=== Section Start ===
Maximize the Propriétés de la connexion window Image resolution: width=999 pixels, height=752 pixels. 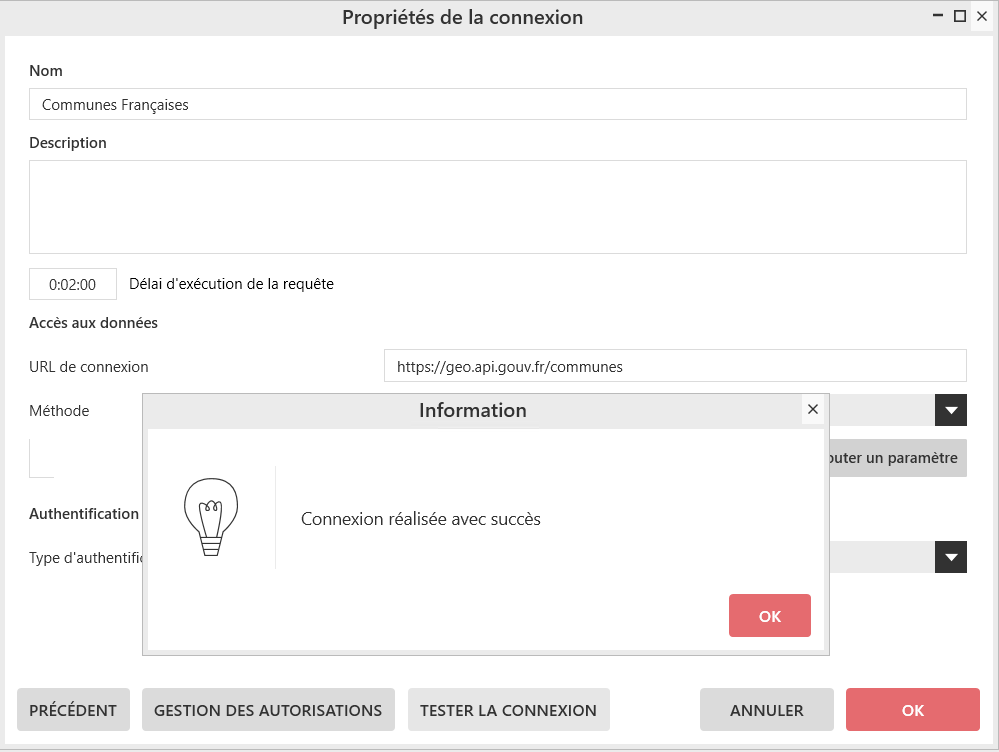pyautogui.click(x=960, y=17)
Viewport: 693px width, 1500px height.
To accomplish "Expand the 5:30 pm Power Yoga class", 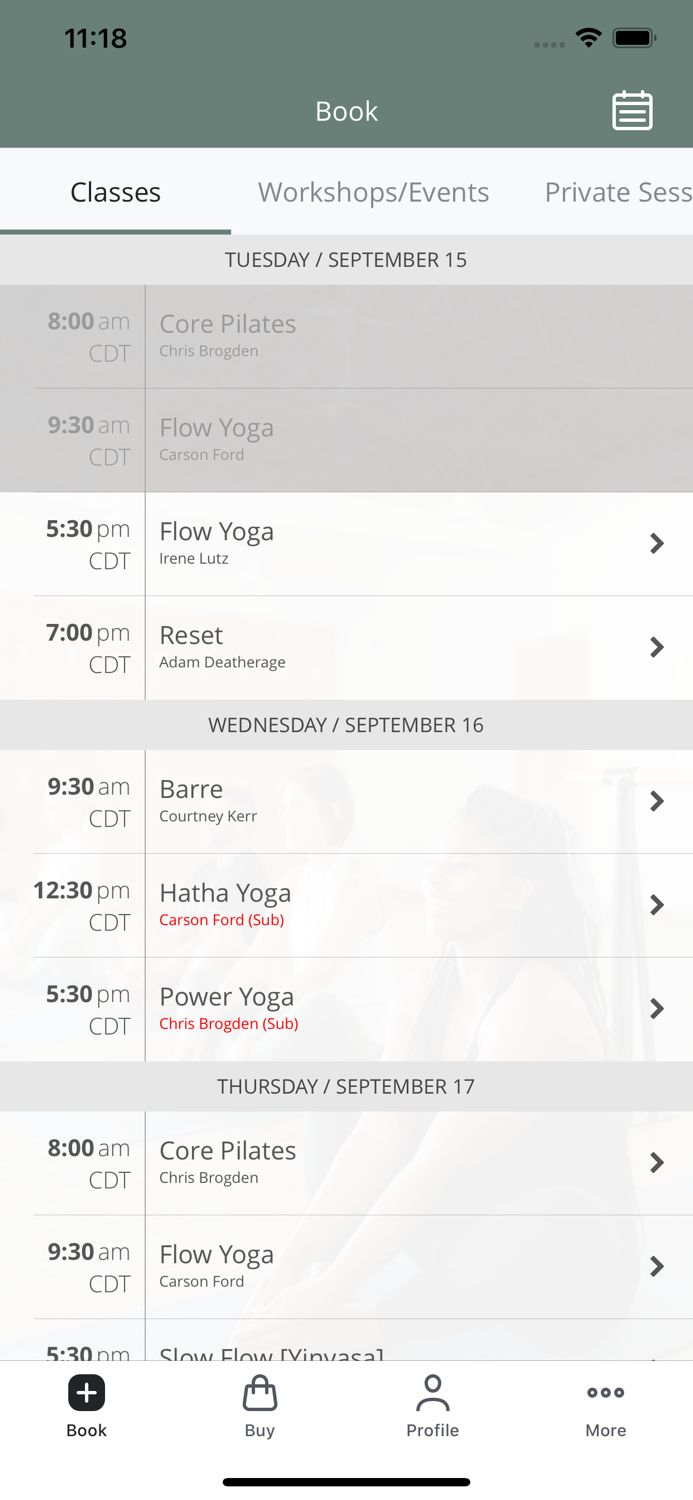I will tap(657, 1009).
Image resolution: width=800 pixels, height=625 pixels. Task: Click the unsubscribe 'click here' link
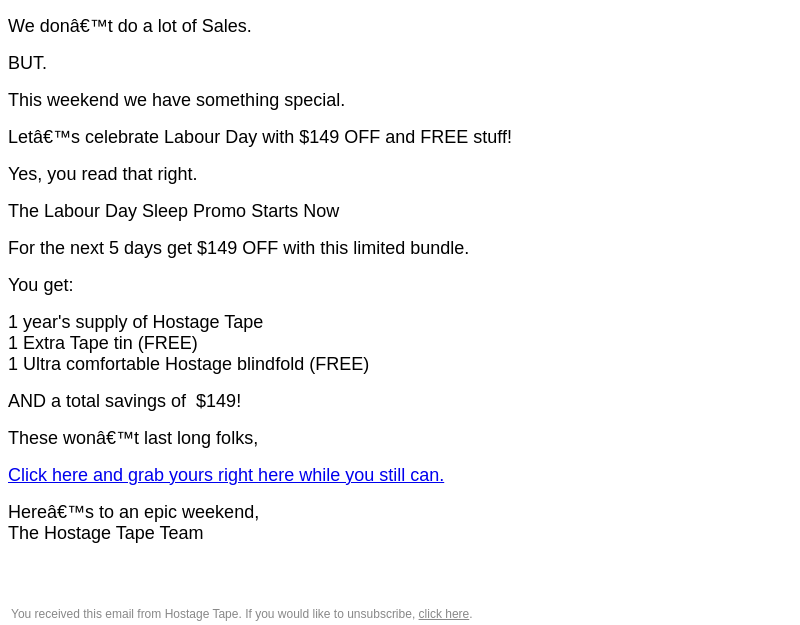[443, 614]
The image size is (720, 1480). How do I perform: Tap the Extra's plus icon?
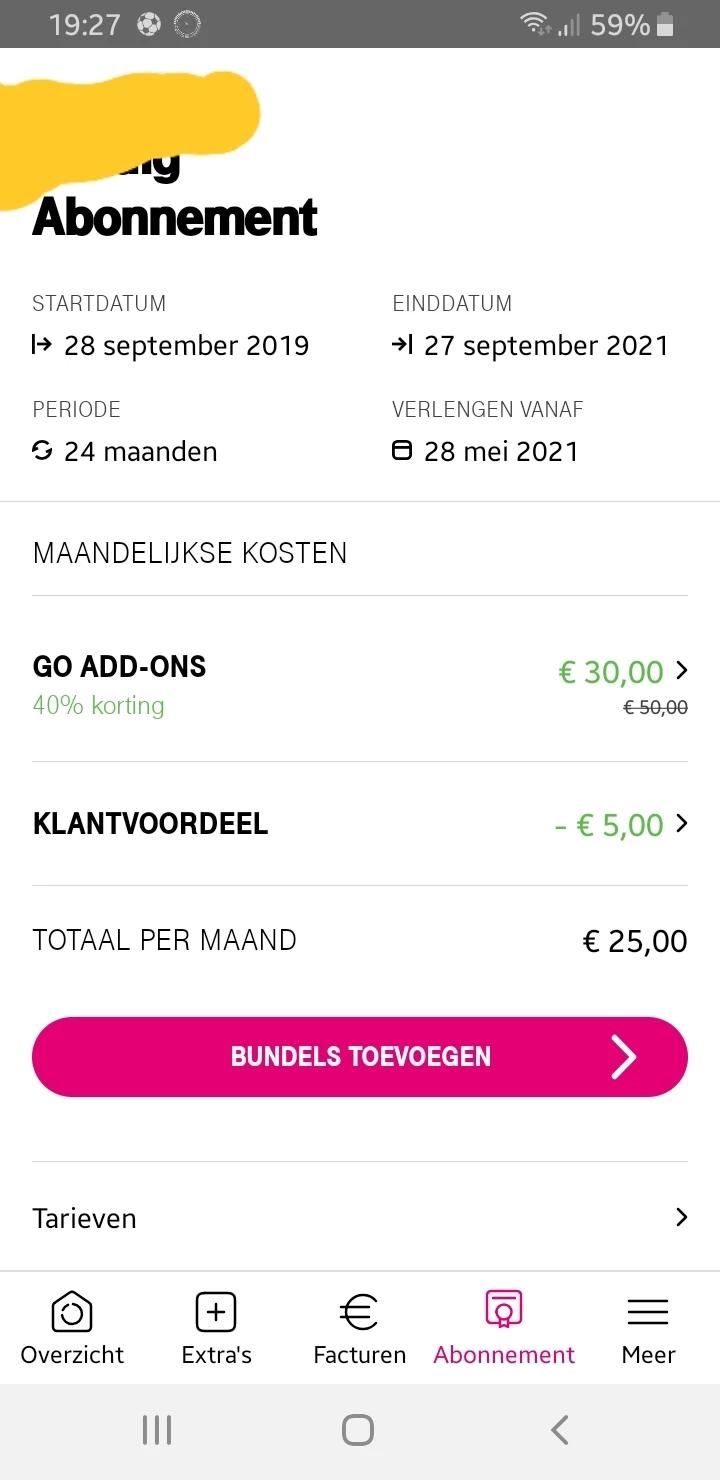point(216,1311)
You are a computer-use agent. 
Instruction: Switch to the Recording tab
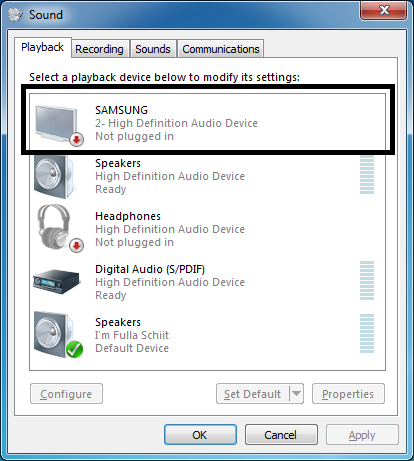click(x=99, y=49)
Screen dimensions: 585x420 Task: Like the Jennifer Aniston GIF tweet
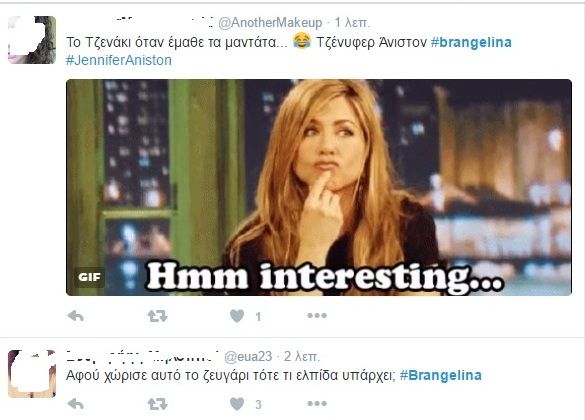pyautogui.click(x=237, y=316)
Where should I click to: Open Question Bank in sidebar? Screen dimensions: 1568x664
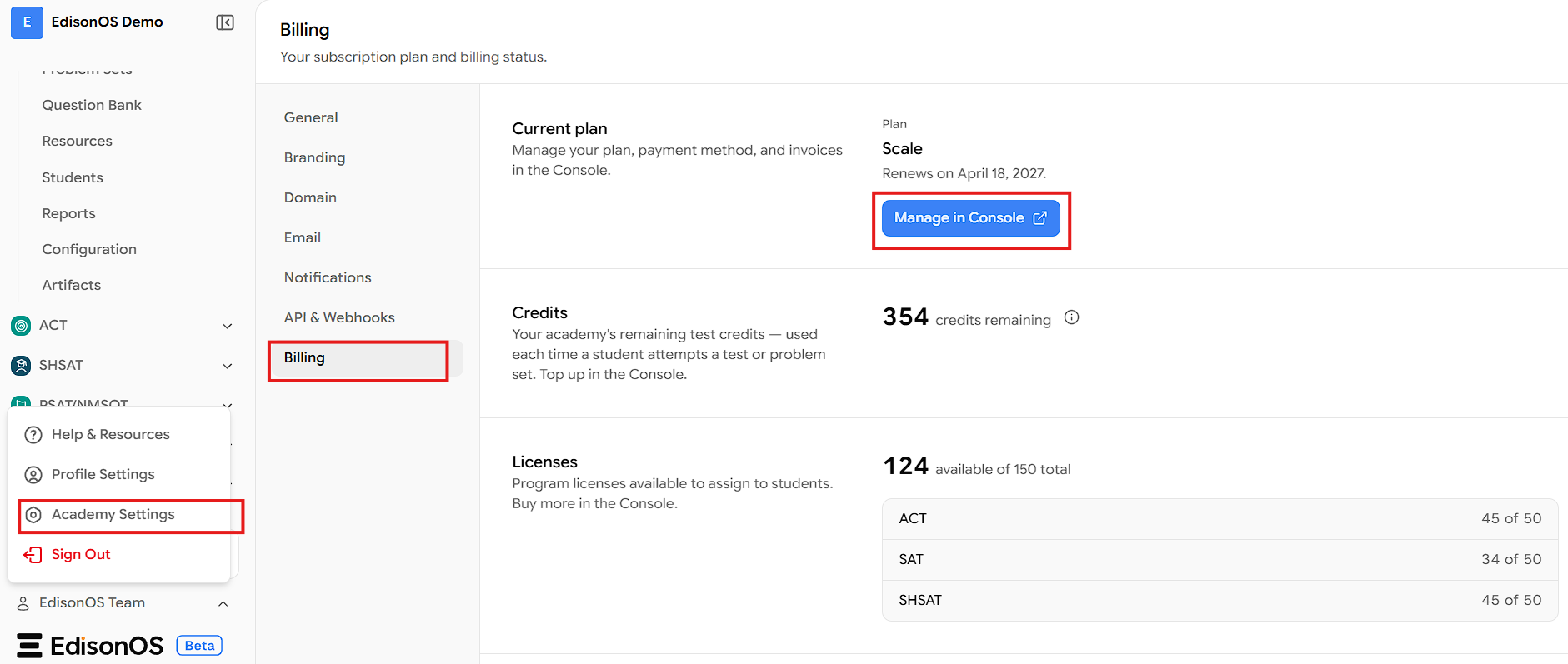tap(92, 105)
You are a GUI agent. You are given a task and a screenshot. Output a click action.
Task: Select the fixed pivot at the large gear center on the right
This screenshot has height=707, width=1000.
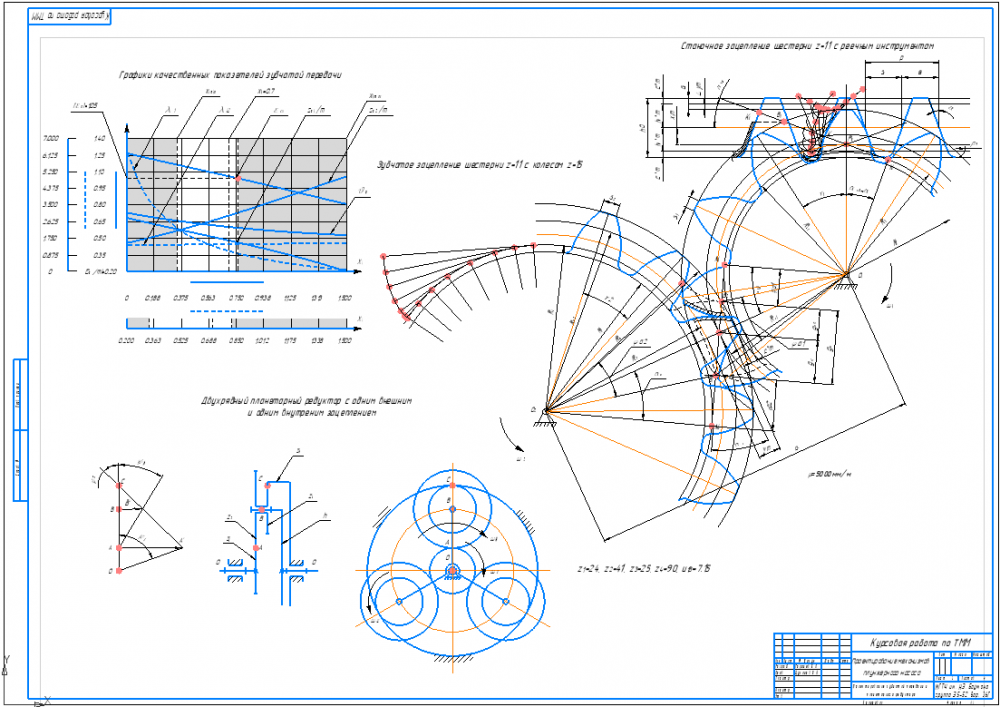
=== Section End ===
WORK INSTRUCTIONS:
Report every line of the data above that contains the string "agent" by copying it in full.

COMPLETED EXERCISE:
You are a computer-use agent. 
You are a GUI agent. You are given a task and a screenshot. Output a click action.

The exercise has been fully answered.